Hi Dan. We are big fans. Can you tell us about your photography journey?
If you want the raw (pun intended) answer, it was because I was going through a hardship. In response, I found it therapeutic to take photos in my parents' woods. It started with pics of nature and wildlife, and over a few months, I fell in love with photography. Up to that point in my life, I had never considered myself artistic then I challenged myself by shooting simple items with the goal of making them interesting, until I learned the basic principles of photography. I am self-taught using YouTube and Kelby Training, in combination with trial and error.
My studies of inanimate objects soon translated into sessions. I started with newborns, where the name Hatch originated. I began photographing families, like almost every new photographer, and then quickly added in high school seniors. The senior sessions instilled a passion for portrait photography.
All the while, I vowed never shoot weddings due to my struggles with social anxiety. About two years later, I accepted an offer to photograph my first wedding, and anxiety or not, I was off and running. Ten years later, I am honored to say I have been a part of more than a couple hundred weddings!
How would you describe your work and style?
I believe that my specialty is my ability to connect with my clients; to get them to open up and relax in front of the camera. Being creative with a camera does not as natural for me until people step in front of my lens. It's then that my artistic side starts to engage, allowing the subjects to dictate and direct my creativity. I don’t want people to feel uncomfortable with me, especially as a photographer. So, I never ask or push my clients to that point just for the sake of creating an "epic" photo. One potential client requested that we find an "epic" location that had not yet been photographed. My immediate reply was that what makes a photo “epic” is not the location or event; it's the connection between two people… that unexplainable love…
As for style, I consider it more journalistic infused with an editorial look; I am personally drawn to the film look. I believe, especially as a wedding photographer, that we are responsible for keeping images timeless. Therefore, I never push the post-processing too far to retain the colors and vibe of that day.
What do you love most about wedding photography?
I never thought I would shoot a wedding until I was asked. Selfishly, I wanted to try to overcome my anxiety. However, those fears and anxiety have turned into what I love about being a wedding photographer. Behind the lens, I can tune out the crowd. I've shot in crowded places in downtown Seattle while laying on my back. I've traveled to places I wouldn't usually go. Not to mention meeting some fantastic people that I now call good friends! So I guess I love that I am conquering my fears while meeting new, amazing people!
What would you say to someone who is just starting out in the wedding industry?
I would ask them one question. Why? I believe that new and young photographers rush into weddings because of the perception of immediate success. But what they don't often realize are the intricacies of a wedding day and the heavy responsibility we have to capture one of the most important days of our clients' lives.
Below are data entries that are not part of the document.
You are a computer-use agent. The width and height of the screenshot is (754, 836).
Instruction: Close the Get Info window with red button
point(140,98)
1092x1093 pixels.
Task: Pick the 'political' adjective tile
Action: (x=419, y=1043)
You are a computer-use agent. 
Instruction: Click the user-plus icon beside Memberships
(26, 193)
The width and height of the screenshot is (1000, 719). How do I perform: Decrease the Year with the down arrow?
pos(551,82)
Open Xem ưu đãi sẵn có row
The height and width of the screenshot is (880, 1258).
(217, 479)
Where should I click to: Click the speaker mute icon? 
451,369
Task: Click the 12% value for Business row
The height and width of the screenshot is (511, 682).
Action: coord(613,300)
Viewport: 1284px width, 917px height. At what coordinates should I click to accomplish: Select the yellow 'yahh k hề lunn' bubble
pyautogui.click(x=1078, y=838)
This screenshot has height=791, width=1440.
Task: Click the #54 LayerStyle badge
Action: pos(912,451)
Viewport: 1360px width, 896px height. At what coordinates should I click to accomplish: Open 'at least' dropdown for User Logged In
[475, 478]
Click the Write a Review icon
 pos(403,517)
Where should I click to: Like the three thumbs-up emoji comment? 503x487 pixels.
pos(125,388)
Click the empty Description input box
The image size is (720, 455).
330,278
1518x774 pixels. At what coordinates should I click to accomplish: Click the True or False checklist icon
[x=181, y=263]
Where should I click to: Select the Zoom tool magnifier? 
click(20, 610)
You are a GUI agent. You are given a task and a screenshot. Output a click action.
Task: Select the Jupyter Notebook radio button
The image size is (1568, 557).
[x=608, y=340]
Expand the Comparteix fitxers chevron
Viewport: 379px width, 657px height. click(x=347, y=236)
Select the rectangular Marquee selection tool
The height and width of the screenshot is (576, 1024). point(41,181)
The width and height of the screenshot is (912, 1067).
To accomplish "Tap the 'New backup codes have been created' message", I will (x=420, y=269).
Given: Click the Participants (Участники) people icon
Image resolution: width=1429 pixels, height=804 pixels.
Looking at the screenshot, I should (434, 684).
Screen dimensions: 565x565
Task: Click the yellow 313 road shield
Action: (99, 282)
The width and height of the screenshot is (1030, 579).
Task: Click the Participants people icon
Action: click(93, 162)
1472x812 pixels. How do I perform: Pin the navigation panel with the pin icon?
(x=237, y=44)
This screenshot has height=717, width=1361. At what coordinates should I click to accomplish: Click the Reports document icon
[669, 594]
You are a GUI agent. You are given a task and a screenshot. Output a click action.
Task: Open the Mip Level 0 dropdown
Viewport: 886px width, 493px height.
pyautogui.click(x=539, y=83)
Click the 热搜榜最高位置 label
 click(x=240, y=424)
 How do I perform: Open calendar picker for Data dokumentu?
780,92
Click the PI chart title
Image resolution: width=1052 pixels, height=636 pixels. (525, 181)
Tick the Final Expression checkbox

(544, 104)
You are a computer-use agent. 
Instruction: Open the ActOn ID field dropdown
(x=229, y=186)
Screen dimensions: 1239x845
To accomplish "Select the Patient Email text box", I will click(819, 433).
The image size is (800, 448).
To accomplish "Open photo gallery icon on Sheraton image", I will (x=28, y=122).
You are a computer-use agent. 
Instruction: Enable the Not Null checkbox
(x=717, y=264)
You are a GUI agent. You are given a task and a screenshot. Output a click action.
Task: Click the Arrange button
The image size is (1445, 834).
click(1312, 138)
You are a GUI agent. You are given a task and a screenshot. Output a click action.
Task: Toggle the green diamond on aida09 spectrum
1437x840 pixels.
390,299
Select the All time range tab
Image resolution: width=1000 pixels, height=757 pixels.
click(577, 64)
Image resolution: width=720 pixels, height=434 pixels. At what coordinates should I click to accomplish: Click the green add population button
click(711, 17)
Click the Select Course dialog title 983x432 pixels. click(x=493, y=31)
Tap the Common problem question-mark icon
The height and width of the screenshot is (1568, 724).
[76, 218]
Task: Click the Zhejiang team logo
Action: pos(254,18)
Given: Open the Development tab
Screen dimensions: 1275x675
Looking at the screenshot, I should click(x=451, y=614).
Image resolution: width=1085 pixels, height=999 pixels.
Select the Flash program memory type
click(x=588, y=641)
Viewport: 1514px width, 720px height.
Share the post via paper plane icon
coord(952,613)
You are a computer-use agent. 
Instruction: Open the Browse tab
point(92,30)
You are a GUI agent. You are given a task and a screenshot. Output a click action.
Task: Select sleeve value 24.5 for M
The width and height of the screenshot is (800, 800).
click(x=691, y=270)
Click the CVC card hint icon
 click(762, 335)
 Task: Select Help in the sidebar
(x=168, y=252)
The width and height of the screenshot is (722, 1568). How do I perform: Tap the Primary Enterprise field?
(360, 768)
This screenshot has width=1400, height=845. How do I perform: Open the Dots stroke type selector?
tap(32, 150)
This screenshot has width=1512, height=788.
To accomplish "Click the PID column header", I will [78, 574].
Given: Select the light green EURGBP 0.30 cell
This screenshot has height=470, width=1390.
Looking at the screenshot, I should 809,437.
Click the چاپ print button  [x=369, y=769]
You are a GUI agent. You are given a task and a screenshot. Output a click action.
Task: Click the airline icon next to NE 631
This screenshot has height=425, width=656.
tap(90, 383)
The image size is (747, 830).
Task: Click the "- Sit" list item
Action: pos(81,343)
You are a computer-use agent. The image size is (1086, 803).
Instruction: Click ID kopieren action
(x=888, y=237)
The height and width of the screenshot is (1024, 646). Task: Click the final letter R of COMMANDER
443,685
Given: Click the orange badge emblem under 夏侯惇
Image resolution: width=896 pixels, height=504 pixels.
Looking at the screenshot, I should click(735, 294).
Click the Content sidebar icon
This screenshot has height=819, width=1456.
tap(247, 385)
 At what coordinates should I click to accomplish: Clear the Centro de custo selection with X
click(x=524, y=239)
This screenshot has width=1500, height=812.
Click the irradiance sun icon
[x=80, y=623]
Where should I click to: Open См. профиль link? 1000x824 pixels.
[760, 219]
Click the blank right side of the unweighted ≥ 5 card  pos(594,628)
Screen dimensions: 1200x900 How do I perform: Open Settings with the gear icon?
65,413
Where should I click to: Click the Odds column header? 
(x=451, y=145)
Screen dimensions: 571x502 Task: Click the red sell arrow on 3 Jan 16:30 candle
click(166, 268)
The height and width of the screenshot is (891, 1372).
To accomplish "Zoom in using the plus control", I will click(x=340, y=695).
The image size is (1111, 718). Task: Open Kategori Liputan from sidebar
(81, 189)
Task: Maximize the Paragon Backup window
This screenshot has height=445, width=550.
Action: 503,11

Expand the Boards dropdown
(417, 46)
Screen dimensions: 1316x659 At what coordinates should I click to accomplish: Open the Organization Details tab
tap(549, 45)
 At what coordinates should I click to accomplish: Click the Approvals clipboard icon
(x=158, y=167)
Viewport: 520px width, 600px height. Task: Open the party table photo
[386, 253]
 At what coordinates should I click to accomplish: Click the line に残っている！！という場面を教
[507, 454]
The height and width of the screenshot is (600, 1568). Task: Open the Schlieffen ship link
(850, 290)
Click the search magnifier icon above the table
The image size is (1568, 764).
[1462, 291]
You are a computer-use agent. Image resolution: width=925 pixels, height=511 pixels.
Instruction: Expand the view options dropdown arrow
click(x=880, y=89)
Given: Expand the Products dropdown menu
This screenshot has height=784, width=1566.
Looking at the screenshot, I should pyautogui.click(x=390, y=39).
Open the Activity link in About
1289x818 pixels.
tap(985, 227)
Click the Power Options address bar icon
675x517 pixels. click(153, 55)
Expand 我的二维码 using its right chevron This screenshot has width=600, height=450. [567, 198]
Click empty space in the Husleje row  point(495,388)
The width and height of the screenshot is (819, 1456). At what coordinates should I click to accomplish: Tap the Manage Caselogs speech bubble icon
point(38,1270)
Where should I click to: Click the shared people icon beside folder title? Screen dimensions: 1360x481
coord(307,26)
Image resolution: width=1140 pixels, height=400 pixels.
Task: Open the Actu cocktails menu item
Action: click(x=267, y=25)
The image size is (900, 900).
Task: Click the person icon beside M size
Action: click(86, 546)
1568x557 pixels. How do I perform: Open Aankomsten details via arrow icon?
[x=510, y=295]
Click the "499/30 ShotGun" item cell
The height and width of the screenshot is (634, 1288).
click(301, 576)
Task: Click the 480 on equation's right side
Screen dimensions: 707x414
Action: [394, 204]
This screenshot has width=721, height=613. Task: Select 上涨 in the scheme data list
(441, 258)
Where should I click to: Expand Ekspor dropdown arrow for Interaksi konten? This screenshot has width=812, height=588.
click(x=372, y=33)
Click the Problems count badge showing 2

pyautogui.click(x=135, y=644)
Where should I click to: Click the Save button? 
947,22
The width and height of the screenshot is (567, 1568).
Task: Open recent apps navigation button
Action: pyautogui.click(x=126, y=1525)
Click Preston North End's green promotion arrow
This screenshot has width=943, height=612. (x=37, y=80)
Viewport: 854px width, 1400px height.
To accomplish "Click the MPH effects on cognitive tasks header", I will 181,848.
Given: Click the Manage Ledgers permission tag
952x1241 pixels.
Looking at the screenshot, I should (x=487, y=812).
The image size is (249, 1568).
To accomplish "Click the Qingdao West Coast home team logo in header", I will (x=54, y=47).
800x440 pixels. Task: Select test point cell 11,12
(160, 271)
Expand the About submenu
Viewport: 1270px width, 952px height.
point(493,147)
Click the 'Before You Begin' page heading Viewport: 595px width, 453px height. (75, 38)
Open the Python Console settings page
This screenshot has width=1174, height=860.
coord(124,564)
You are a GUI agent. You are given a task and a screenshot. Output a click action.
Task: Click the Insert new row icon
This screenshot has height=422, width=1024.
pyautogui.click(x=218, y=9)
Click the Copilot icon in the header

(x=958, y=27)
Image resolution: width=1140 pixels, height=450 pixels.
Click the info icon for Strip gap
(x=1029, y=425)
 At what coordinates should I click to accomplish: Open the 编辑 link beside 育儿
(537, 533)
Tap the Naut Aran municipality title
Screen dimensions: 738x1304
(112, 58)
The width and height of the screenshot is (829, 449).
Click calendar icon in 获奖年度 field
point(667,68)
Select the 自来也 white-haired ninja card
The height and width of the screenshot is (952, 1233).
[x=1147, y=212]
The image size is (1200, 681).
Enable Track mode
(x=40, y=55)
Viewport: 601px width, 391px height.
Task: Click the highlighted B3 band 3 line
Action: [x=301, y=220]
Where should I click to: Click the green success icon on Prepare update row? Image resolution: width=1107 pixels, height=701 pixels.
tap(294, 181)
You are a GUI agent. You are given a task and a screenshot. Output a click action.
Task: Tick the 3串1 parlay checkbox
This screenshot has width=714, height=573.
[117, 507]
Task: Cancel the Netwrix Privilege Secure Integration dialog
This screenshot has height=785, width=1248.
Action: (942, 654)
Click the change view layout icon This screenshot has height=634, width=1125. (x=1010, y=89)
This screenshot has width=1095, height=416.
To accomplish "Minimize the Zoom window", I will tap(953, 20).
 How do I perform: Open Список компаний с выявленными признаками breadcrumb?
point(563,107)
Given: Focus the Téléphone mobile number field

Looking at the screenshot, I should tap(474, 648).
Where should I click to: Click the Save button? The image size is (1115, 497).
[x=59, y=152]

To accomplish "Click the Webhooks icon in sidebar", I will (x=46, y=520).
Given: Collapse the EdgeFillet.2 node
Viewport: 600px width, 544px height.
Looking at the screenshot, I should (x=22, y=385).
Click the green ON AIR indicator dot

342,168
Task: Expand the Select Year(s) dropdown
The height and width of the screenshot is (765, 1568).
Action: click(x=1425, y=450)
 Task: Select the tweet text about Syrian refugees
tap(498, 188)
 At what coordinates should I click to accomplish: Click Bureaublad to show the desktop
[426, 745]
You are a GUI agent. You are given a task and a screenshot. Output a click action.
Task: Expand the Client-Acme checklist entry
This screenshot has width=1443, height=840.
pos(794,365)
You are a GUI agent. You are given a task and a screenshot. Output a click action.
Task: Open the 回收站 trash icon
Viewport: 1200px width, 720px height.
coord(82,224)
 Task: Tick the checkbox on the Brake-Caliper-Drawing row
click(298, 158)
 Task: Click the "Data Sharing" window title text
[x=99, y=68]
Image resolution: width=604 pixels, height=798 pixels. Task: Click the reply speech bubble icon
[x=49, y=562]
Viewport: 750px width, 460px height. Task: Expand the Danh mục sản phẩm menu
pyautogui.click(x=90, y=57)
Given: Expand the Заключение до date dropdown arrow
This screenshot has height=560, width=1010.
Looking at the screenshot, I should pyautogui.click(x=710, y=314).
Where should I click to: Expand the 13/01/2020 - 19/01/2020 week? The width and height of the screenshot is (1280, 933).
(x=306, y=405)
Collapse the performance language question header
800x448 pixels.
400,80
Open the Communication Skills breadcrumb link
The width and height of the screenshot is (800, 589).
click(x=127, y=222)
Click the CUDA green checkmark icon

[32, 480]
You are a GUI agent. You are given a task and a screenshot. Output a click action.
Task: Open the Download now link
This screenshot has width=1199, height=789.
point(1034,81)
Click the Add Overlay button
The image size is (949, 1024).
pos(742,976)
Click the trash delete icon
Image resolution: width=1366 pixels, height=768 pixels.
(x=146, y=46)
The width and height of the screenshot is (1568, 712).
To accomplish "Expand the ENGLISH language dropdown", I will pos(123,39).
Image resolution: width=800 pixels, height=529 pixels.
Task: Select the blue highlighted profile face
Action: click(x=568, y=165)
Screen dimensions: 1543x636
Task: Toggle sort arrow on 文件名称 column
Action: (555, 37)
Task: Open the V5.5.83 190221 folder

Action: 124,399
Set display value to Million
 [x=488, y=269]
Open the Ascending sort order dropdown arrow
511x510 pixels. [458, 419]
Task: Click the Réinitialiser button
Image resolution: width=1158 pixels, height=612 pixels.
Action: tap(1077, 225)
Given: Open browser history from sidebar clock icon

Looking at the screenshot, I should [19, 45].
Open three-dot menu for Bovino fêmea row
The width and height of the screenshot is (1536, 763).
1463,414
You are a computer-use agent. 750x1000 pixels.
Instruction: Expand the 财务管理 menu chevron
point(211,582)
I would suggest that if they have a passion for people and weddings, to be mentored by or work for an established wedding photographer for at least one full wedding season. Doing so will provide an opportunity to discover if they love the wedding day, and also learn about pricing, packaging, and other critical behind-the-scenes responsibilities; duties which are just as important as photographing the wedding. Spend quality time gaining real experience, as well as properly setting up the business. This way, when you snap your first wedding, you are giving the best of yourself to your clients. All this will provide a fabulous start to your hopefully long and successful career as a wedding photographer.
How do you stay balanced during a busy wedding season?
Faith, Family, and Jameson… in that order! I trust that this is where God wants me to be right now, photographing people in love. I not only desire, but I need, the support of my wife and daughter. It's essential that I spend my free time with them as much as possible. And finally… yeah, make sure you have moments to relax, pour yourself a smooth one, and enjoy the life you have. But with all that said, it's pretty much just organized chaos during the wedding season.
What is the most rewarding part of shooting couples in love?
Number one is knowing you are capturing something that not only they will cherish for the rest of their lives, but their kids, grandkids... it's generational. Being a part of creating memories that become more special as time goes on is pretty mind-blowing!